● WHAT IS REQUIRED: Using the entries that follow, write out the line containing "This screenshot has width=1568, height=620.", the line containing "Given: Collapse the root storage tree node", and every line between them, exactly and nothing else.

════════

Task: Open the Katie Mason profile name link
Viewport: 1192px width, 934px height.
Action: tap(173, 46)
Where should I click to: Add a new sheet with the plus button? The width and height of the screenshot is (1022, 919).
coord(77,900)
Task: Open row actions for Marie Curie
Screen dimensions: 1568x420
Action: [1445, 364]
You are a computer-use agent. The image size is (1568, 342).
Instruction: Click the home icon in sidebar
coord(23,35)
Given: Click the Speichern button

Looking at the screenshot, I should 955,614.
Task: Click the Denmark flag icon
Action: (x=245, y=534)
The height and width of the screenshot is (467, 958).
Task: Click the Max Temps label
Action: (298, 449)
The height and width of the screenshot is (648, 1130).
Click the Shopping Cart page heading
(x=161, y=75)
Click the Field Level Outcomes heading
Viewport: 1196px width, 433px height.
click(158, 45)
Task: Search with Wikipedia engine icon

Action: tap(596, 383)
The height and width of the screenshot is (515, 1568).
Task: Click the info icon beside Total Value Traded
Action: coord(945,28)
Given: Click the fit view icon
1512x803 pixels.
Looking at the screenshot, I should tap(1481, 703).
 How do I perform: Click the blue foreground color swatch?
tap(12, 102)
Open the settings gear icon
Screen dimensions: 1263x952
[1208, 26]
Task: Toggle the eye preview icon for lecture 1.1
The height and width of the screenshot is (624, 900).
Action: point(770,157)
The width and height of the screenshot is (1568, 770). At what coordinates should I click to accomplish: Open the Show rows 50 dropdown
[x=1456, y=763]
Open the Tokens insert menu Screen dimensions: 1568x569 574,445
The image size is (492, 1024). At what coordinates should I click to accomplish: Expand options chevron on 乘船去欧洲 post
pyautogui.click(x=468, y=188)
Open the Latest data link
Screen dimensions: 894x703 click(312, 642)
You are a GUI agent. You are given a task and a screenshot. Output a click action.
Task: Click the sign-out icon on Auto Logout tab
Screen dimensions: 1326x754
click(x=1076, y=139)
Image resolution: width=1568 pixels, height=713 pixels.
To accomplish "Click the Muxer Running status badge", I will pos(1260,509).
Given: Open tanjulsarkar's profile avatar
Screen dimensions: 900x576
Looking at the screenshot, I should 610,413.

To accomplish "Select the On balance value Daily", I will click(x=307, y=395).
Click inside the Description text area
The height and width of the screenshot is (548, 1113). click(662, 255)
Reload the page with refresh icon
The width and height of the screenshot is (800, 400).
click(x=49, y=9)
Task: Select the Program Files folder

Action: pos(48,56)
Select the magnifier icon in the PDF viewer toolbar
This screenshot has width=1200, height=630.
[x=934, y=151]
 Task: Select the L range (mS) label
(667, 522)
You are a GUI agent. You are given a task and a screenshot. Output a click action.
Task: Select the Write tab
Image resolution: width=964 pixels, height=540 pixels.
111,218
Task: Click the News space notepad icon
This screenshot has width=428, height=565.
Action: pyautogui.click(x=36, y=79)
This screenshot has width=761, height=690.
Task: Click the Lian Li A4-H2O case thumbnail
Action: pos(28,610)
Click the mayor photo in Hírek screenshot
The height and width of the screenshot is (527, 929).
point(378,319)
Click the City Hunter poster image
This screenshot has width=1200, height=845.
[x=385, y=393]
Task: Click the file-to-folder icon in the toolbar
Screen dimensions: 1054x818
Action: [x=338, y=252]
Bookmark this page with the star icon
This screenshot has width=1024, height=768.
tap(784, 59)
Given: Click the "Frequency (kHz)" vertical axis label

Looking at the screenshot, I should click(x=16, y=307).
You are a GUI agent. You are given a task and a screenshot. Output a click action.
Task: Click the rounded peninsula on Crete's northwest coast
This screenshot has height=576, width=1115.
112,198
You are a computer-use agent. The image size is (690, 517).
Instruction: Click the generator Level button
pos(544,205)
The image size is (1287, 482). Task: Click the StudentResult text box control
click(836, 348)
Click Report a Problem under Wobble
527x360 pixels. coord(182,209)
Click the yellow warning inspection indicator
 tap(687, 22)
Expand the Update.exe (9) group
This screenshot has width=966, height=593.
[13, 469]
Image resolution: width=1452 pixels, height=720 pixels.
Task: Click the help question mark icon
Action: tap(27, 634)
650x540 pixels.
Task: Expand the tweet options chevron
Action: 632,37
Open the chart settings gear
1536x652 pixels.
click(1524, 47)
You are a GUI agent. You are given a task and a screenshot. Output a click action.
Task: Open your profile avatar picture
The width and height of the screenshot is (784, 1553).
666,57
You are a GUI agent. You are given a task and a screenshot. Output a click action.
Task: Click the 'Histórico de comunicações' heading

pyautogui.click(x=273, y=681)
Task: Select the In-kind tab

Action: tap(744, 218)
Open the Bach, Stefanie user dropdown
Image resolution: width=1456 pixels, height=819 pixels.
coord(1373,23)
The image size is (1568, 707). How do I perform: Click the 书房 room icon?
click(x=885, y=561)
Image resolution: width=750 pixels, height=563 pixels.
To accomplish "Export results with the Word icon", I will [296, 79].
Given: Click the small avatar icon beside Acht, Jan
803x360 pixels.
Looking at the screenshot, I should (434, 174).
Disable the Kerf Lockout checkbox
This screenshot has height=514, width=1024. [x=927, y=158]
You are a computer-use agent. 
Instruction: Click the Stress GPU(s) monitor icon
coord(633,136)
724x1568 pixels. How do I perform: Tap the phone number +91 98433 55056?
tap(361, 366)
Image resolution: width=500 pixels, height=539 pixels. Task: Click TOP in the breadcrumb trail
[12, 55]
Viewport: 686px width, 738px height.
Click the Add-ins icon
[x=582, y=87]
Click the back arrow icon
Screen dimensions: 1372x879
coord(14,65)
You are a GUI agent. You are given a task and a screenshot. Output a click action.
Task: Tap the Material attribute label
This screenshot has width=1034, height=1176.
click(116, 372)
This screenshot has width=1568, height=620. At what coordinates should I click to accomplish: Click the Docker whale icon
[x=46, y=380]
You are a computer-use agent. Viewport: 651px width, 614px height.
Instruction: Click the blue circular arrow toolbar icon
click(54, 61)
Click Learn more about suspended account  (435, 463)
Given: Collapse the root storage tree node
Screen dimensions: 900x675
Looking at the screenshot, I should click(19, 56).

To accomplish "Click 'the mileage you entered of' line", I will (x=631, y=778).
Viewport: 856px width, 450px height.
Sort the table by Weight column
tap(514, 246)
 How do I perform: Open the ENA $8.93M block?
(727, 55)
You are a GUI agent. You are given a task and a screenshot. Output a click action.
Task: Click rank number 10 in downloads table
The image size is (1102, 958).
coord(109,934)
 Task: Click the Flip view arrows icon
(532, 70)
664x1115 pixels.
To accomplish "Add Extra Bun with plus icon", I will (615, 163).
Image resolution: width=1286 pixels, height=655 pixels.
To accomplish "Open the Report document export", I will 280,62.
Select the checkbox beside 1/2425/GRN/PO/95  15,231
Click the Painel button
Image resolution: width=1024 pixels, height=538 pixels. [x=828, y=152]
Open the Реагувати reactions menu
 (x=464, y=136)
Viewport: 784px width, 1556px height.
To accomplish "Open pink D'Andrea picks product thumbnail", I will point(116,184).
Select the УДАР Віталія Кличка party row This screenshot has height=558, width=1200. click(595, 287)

════════

● SOLUTION BELOW:
This screenshot has width=1568, height=620. At what coordinates should I click to accomplish: Click the Docker whale icon
[x=46, y=380]
You are a computer-use agent. Viewport: 651px width, 614px height.
Instruction: Click the blue circular arrow toolbar icon
click(54, 61)
Click Learn more about suspended account  (435, 463)
Given: Collapse the root storage tree node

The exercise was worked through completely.